Ant-immigration Norwegian politicians have nominated Donald Trump for the Nobel Peace Prize after his historic meeting with North Korean leader Kim Jong-un to discuss nuclear disarmament.
The nomination came from two members of Norway’s Progress Party, which is the third largest political party in the country and is generally considered very right wing with libertarian leanings.
“What’s going on now is historic,” Progress Party member Per-Willy Amundsen told NRK. “A process is underway to ensure world peace in the future. It’s a fragile process, but we must of course do what we can to help this process bring good results.
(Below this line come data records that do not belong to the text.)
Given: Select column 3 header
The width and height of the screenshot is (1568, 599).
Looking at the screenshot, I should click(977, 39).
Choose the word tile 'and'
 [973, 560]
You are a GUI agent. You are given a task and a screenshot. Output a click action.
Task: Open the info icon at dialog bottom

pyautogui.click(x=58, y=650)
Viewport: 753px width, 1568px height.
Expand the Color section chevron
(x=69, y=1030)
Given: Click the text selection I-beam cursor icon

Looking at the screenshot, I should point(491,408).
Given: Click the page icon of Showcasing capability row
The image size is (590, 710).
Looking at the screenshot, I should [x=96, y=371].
The nomination missed this years’ deadline for the prize, so Mr Trump’s nomination would only make him eligible for the award next year.
A record 330 people were nominated for the 2018 award.
The prize — one of the most prestigious honours in the world — is awarded each year by the foundation to the person who “shall have done the most or the best work for fraternity between nations, for the abolition or reduction of standing armies and for the holding and promotion of peace congresses,” according to the will of Alfred Nobel, which established the committee.
Mr Trump’s nomination places him alongside other prominent nominees in the past, including Russian President Vladimir Putin, and former Cuban leader Fidel Castro.
Should he win, he would join his predecessor, Barack Obama, as a recipient of the honour.
Mr Trump was in Singapore this week where he became the first sitting US president to meet with Mr Kim or anybody in his family, which has ruled over North Korea for decades.
The two countries parted way after a day of negotiations there, and Mr Trump has touted those efforts and a joint statement they produced as showing his deal making abilities and diplomatic prowess.
But, observers have argued that the outcome of the negotiations display Mr Trump’s penchant for showmanship more than they show his ability to strike tough, unprecedented deals with international leaders, including the reclusive Mr Kim.
That’s because, while the deal indicates that Mr Kim’s regime is willing to disarm in exchange for relaxed sanctions and greater international acceptance and cooperation, the actual language of the deal appeared to show more concessions from Mr Trump — he indicated that he plans on ending joint military exercises on the Korean peninsula that have regularly been performed with South Korea — than from the North Korean.
Just after the summit in Singapore, US secretary of state Mike Pompeo flew to South Korea to discuss the meetings that had been held with Mr Kim and his regime, and told reporters that there was a lot more discussed and loosely agreed to than was included in a joint statement following the summit.
Mr Pompeo indicated that the two sides plan on re-engaging diplomatically soon, though it was not immediately clear when that would be.
The Norwegian Nobel Peace Prize nominations are not the first time that people have indicated Mr Trump should receive the honour for his work with North Korea.
The president of South Korea, Moon Jae-in, and Republicans in Congress have also said they think the US president should be considered.